How far should law enforcement officals be allowed to encroach on your privacy in the fight against crime? What if the crime was child pornography? What if the measure being sought would force ISPs to maintain records of every site you’ve visited for two years?

The FBI is pressing Internet service providers to record which Web sites customers visit and retain those logs for two years, a requirement that law enforcement believes could help it in investigations of child pornography and other serious crimes.

As far back as a 2006 speech, Mueller had called for data retention on the part of Internet providers, and emphasized the point two years later when explicitly asking Congress to enact a law making it mandatory.

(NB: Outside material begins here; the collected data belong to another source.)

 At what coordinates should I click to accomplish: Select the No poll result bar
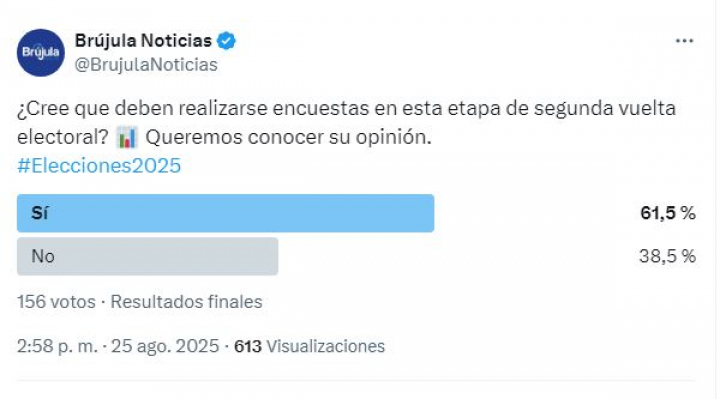click(147, 256)
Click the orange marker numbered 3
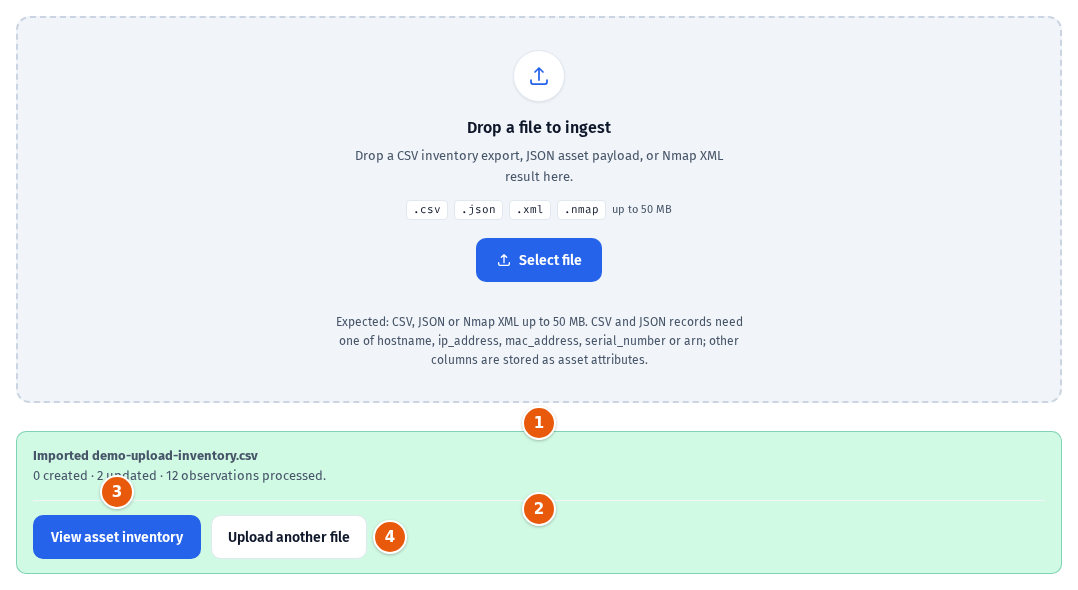 tap(117, 492)
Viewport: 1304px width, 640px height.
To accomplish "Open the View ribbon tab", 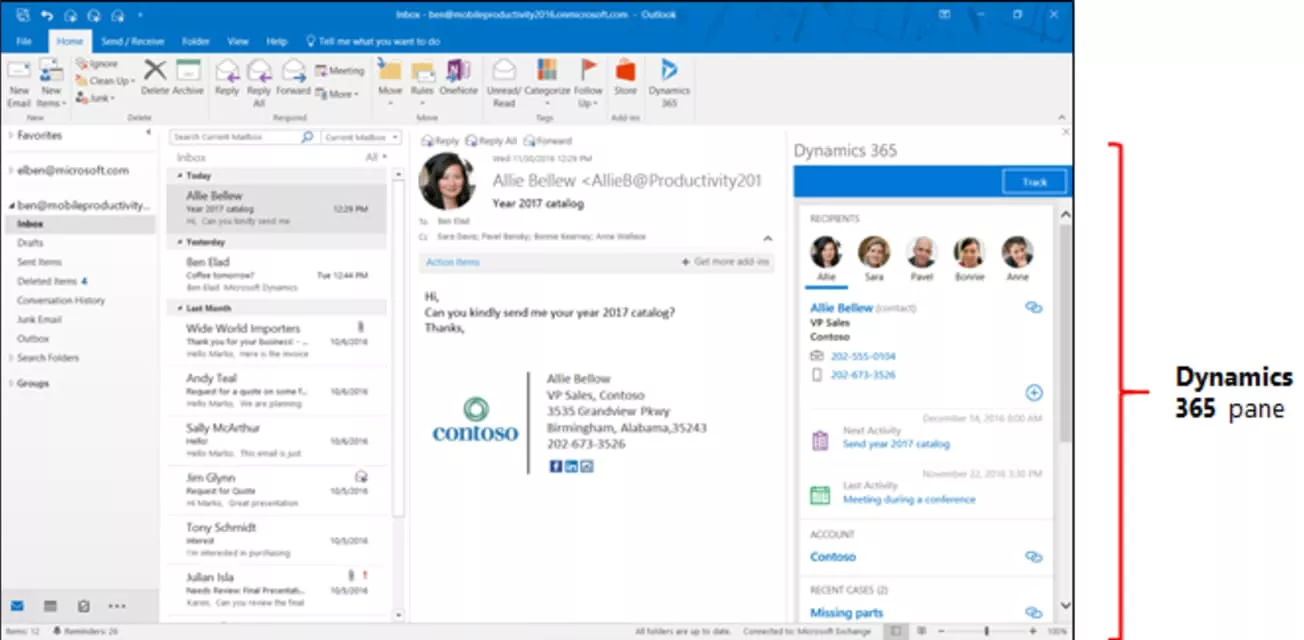I will point(237,42).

But it had not been clear before that the FBI was asking companies to begin to keep logs of what Web sites are visited, which few if any currently do.
On the one hand, I think child pornographers are some of the lowest of the low. At the very least I think they should be locked away for a long, long time, and I’m more than willing to entertain notions of much worse punishment. I’m generally inclined to do whatever it takes to help law enforcement catch these people. But there’s another part of me that wonders if we should be so quick to let the FBI or any other law enforcement agency have so much access to our private lives. In cases like this, access can easily lead to control.

I know that some may argue that if one isn’t visting sites one shouldn’t be visiting, one’s got nothing to worry about. My problem with that argument has always been, who decides what sites one shouldn’t be visiting? Certainly, it’s easy to argue one shouldn’t be visiting child porn sites. That’s an easy one. But what happens when those in power push for other sites to be added to the list. Adult porn. Marijuana legalization sites. There are those here who would be okay with even that. But what about Christian sites? Couldn’t an argument be made to restrict religious websites in places where they might offend someone? Public college campuses, for example?

Perhaps you think my slope is less slippery and more fanciful. Maybe, but I don’t generally trust other people with my data easily. It’s far too easy for the controllers to change the rules of the game after I’ve surrendered my privacy. There’s no reason to believe that a law allowing law enforcement to look at a record of your website visits to see if you’ve been looking at child porn won’t one day be used in other ways. It may be too late to take it back by then.

What do you think? Is the measure being pushed by the FBI worth the tradeoff in privacy?